Background There is a lack of evidence on whether graduates from different medical schools perform differently in postgraduate examinations.

Objective To evaluate the variations in performance of UK medical graduates in Member of the Royal College of Obstetricians and Gynaecologists (MRCOG) examination.

Methods A retrospective analysis of performance of 1335 doctors graduating in UK medical schools who entered the Part 1 MRCOG and 822 doctors taking the Part 2 MRCOG written examination for the first time between 1998 and 2008. The main outcome measures were to evaluate medical school effects, gender effects and academic performance effect.

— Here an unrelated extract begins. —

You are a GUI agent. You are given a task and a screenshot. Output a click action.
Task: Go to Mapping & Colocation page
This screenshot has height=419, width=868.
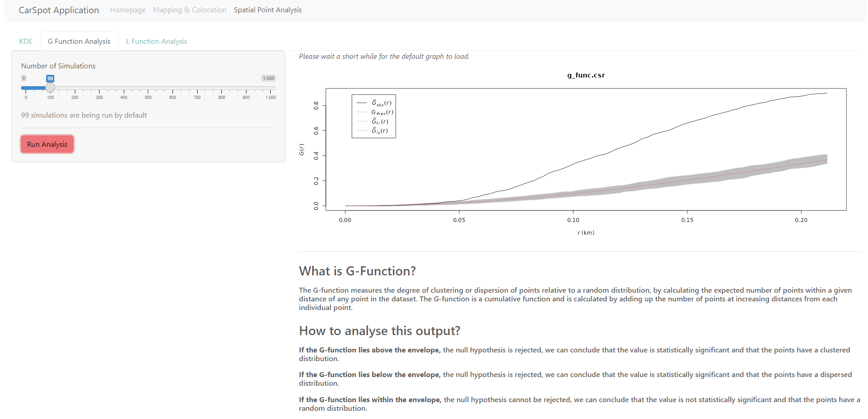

Results Graduates of UK medical schools performed differently in the Part 1 and Part 2 written MRCOG examination. The graduates of Oxford (pass rate 82.6%), Cambridge (75%), Bristol (59.3%) and Edinburgh (57.5%) performed significantly better and the graduates of Liverpool (26.8%), Southampton (21.8%) and Wales (18.2%) performed significantly worse than the remaining cohort in the Part 1 examination. The candidates of Newcastle (88.9%), Oxford (82.4%), Cambridge (81%) and Edinburgh (78.2%) performed significantly better and the graduates of Glasgow (49.2%) and Leicester (36.2%) have significantly underperformed compared with the remaining cohort in Part 2 written examination. There was no difference in the success rates of male (47.5%) and female (42.0%) candidates in the Part 1; however, female candidates had a significantly better success rate in the Part 2 written examination than male candidates (65.6% vs 52.9%).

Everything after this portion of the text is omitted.